- Activity -
Your response should reproduce every line of the entries that contains the word "agent".

(Stored data entries)
□ □ □ □ □
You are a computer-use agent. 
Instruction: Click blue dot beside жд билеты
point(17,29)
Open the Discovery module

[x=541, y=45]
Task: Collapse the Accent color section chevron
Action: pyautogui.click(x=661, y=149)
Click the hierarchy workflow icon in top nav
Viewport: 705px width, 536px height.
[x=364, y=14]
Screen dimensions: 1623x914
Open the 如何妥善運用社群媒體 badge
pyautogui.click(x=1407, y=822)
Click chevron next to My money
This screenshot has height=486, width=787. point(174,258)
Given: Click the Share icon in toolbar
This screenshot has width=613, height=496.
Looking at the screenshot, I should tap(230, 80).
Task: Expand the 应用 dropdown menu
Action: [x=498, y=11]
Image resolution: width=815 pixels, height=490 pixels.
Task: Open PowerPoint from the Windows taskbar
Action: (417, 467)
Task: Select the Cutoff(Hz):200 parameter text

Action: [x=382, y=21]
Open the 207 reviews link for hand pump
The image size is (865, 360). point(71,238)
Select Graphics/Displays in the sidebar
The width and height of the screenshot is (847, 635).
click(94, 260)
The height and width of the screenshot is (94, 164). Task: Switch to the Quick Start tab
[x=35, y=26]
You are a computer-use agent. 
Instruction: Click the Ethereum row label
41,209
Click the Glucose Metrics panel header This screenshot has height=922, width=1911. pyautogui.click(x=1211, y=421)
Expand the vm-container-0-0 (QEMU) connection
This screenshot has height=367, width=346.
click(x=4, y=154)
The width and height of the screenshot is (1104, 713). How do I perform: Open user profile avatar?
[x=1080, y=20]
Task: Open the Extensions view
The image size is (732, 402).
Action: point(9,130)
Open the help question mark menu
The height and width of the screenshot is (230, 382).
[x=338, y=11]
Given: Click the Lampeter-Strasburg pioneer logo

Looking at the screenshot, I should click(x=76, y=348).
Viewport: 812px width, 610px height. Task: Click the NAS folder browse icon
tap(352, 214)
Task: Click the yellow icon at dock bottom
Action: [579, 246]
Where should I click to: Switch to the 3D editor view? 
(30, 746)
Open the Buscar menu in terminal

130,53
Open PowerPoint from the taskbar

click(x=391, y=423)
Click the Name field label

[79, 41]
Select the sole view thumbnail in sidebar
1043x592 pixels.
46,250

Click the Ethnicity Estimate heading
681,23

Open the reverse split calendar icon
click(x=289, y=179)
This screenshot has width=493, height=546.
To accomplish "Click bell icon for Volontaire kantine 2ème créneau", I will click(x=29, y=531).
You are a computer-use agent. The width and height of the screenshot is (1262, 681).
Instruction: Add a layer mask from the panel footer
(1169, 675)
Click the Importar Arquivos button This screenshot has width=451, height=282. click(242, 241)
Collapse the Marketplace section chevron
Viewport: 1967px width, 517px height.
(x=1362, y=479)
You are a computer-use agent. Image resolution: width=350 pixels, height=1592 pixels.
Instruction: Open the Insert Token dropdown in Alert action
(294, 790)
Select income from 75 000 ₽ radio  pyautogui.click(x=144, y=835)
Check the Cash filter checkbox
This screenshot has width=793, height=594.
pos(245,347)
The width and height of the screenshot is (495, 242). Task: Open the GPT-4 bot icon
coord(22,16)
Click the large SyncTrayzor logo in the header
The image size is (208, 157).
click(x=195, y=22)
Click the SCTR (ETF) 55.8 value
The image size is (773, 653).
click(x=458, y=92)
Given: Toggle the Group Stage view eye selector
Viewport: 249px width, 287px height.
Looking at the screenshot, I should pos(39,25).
□ □ □ □ □
- Answer area -
You are a computer-use agent. 
You are a computer-use agent. 
You are a computer-use agent. The width and height of the screenshot is (1262, 681).
You are a computer-use agent. Image resolution: width=350 pixels, height=1592 pixels.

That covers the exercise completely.